Le scelte senza indagare se stessi. Molti nodi finiscono per venire al pettine al momento delle scelte da compiere dopo avere terminato le superiori. “Molto spesso all’universita’ – osserva Luigia Sica – arrivano ragazzi che non hanno una percezione realistica delle aree in cui possono essere bravi. Al momento delle scelte su cosa fare, sembra quasi che si pongano il quesito ‘ora quale facolta’ faccio?’ invece di ‘cosa voglio fare e cosa sono adatto a fare?’ e questo crea delle aspettative che quasi sempre vengono disilluse. Si sceglie quello che e’ piu’ attraente e non il piu’ adatto”. Ma forse c’e’ anche qualcosa di piu’ profondo. “L’indagine sui se’ possibili, l’esplorazione delle possibilita’ future, si e’ un po’ affievolita. Forse il futuro a cui si pensa e’ piu’ breve. Si sceglie cosa fare l’anno prossimo e non si va oltre”.

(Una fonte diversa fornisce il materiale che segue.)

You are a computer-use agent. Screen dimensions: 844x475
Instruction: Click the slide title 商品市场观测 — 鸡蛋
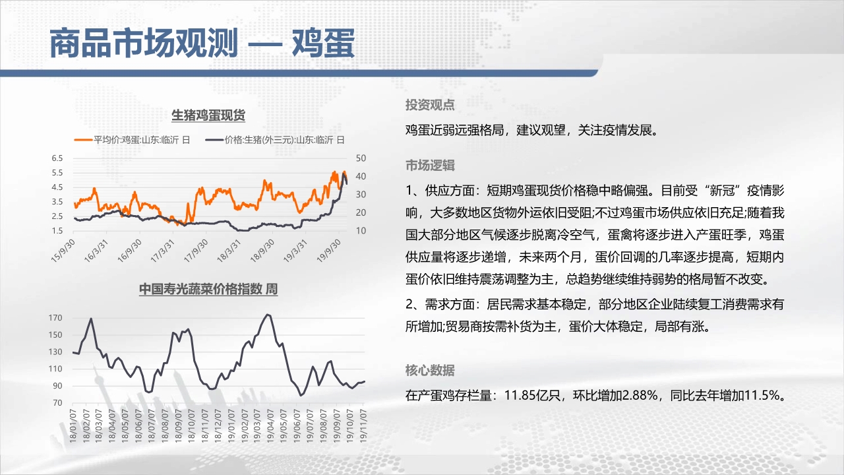pyautogui.click(x=202, y=44)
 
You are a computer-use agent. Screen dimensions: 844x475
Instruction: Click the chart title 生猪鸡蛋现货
pyautogui.click(x=208, y=115)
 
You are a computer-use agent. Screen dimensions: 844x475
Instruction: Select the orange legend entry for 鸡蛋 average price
pyautogui.click(x=133, y=140)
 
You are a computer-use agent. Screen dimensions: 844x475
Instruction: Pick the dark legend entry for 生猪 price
pyautogui.click(x=275, y=140)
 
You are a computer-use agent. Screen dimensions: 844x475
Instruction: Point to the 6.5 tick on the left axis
pyautogui.click(x=57, y=158)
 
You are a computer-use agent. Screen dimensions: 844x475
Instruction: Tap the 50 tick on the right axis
pyautogui.click(x=361, y=158)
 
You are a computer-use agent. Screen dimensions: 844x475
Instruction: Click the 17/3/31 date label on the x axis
pyautogui.click(x=163, y=251)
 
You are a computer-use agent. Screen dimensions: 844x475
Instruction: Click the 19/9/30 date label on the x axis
pyautogui.click(x=329, y=251)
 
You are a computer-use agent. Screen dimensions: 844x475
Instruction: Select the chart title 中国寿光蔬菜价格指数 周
pyautogui.click(x=208, y=289)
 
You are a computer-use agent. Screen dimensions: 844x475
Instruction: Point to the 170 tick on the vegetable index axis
pyautogui.click(x=55, y=318)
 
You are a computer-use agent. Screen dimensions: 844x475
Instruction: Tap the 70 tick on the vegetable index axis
pyautogui.click(x=57, y=402)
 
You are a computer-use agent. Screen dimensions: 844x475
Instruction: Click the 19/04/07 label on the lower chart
pyautogui.click(x=270, y=426)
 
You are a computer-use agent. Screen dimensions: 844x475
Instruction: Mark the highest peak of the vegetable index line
pyautogui.click(x=268, y=315)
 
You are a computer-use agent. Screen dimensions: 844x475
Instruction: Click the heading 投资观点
pyautogui.click(x=430, y=105)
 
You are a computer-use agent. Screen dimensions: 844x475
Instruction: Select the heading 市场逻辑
pyautogui.click(x=430, y=165)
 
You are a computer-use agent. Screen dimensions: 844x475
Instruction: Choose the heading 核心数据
pyautogui.click(x=430, y=370)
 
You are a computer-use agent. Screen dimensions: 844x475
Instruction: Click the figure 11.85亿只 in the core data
pyautogui.click(x=532, y=395)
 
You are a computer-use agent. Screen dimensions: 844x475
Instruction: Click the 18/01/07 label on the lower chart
pyautogui.click(x=73, y=426)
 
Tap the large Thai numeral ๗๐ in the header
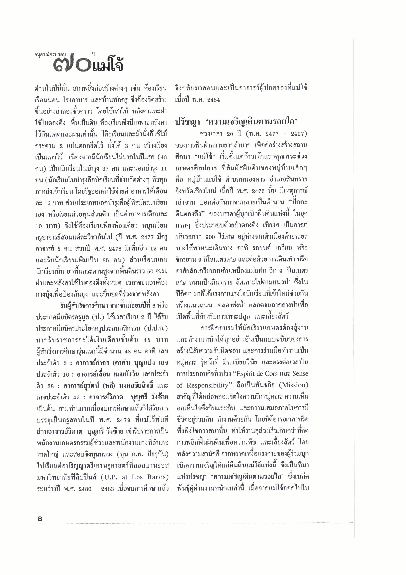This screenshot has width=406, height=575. (73, 66)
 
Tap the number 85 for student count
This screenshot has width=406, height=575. (106, 260)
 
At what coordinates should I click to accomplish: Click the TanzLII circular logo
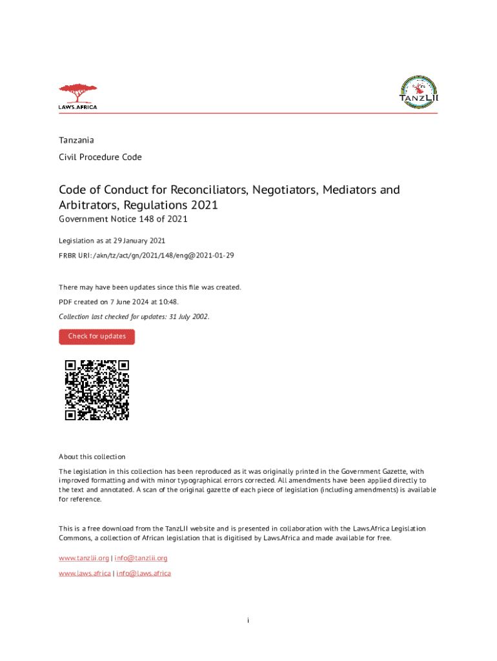click(419, 94)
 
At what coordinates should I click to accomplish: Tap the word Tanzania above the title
click(76, 140)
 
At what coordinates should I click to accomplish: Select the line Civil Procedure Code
click(100, 157)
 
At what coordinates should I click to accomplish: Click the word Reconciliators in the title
click(207, 190)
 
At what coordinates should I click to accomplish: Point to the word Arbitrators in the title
click(88, 205)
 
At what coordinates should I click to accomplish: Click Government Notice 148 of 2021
click(123, 219)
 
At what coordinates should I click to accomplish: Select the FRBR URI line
click(146, 256)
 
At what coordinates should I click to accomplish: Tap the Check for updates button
click(97, 336)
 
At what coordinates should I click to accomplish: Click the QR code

Le soluzioni possibili. Quali sono allora, in questo ambito, le strade da percorrere per non lasciare che molti giovani siano costretti ad arenarsi in un limbo identitario? Le autrici dell’indagine indicano alcuni strumenti. “I giovani dovrebbero essere aiutati prima a capire le proprie capacita’ e limiti. E’ necessario – suggerisce la Sestito – puntare su un orientamento formativo di accompagnamento negli ultimi due anni della scuola superiore e nei primi due anni dell’universita’. Ma non l’orientamento di tipo informativo che si fa spesso e rischia di essere disorientante. Pensiamo piuttosto a un training complesso che preveda il riconoscimento di quelle che sono le proprie risorse e i propri vincoli e favorire nei giovani lo sviluppo della capacita’ di porsi obiettivi realistici appena al di sopra delle proprie possibilita’”.